Starting point is 01:02:51 He is one of my favorite people to talk about economics with. So thank you for being part of this community. I hope that you enjoyed this discussion slash debate. If you enjoyed today's episode, please do three things. First, share this with friends, family, neighbors, colleagues, share it with the people in your life because that's how you spread the message of F-A-W-I-R-E. Second, subscribe to our newsletter, afford-anything.com slash newsletter. And finally, hang out with the community, afford-anything.com slash community.
Starting point is 01:03:21 It's where you can find like-minded folks who share your fascination with all things finance. Thank you again for being part of the Afford- Anything community. I'm Paula Pant. This is the Afford- Anything podcast. I'll meet you in the next episode. Oh, is there any Fed gossip? Oh, no, I mean, I'm not connected anymore, but the gossip is that they will pause and makes me a little bit nervous.

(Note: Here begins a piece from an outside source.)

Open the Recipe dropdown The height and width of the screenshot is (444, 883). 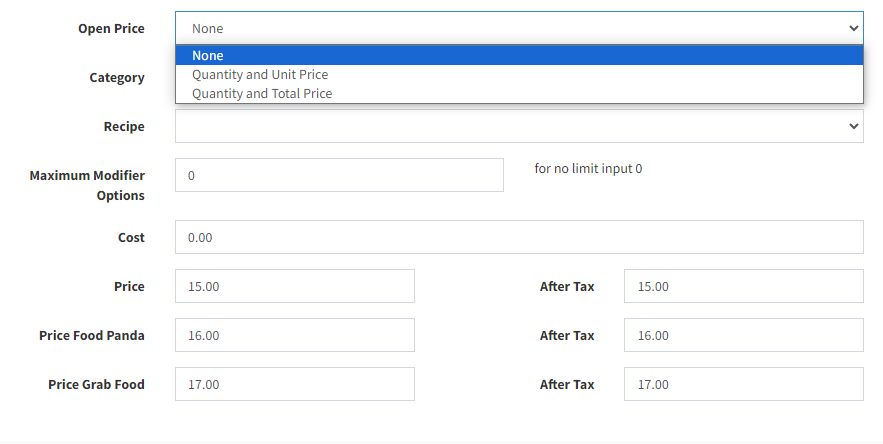click(519, 126)
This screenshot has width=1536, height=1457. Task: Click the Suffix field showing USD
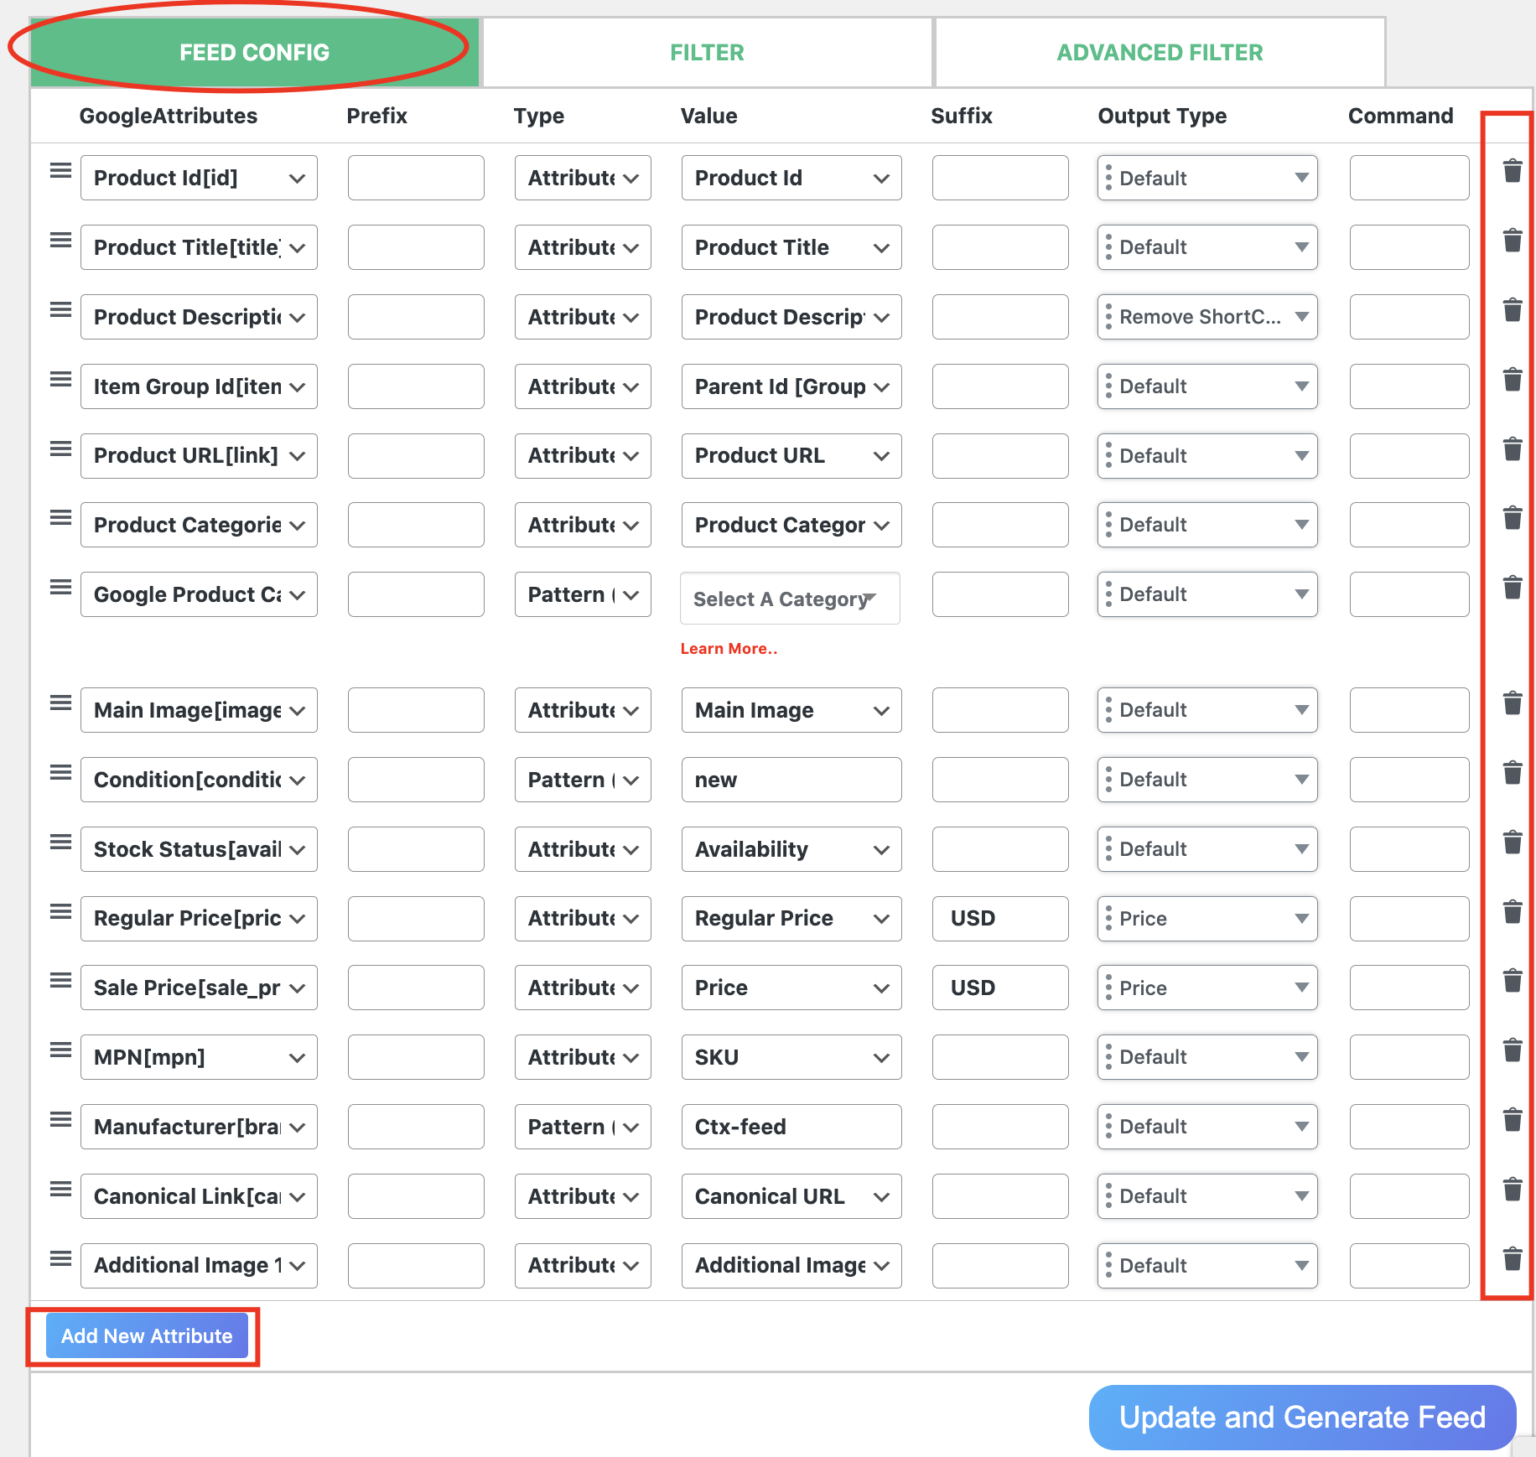pos(999,918)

Starting point is 01:03:50 I mean, this is basically why the market is a little bit jittery right now. So there may be a pause in the rate cuts in December, which makes me wonder why would they pause? Well, we don't have the data, but out of caution, if the reason why you did the rate cuts at the beginning is because you're worried about a slowdown, and now we have less data, so probably still do the rate cuts. What difference does it make if you reach the, say, the 3% or whatever the landing point is supposed to be? If you reach the landing point by one or two meetings early, if there is a slowdown and then we lose the data and we don't observe the data for a while and say, oh, no, we should stop lowering rates now. That's a really dumb thing to do, right? So you take the foot off the gas, right?
Starting point is 01:04:40 Oh, and now, oh, now we're literally driving in a car, right? You take the foot off the gas. You want to slow down because you're worried about something bad happening. And now you get into the fog. They said, okay, no, I'm no longer taking the foot of the gas. I'm going to keep the foot on the gas because there's fog. I don't even know what's going on. And no, I mean, you should still take the foot of the gas if you have less information now.
Starting point is 01:05:01 So it's really, really weird stuff going on at the Fed. So I think this is going to have some, it reminds me of 2018. Remember that? In 2018, where it was a Fed meeting in December, everybody said, okay, it's kind of we got this in the bag. And then Jerome Powell comes out swinging and is sounding really hawkish. and then sends the market off into the Christmas break with everybody with total confusion and people are scared that the Fed is going to be way too hawkish. And it was basically a total meltdown, right?
Starting point is 01:05:35 The days before Christmas, 2018, was very bad in the stock market. I'm concerned that something like that is going to happen again. They're going to say, oh, yeah, I mean, we're not really sure about the slowdown anymore. So you're afraid about inflation now again? Very, very strange. What's going on?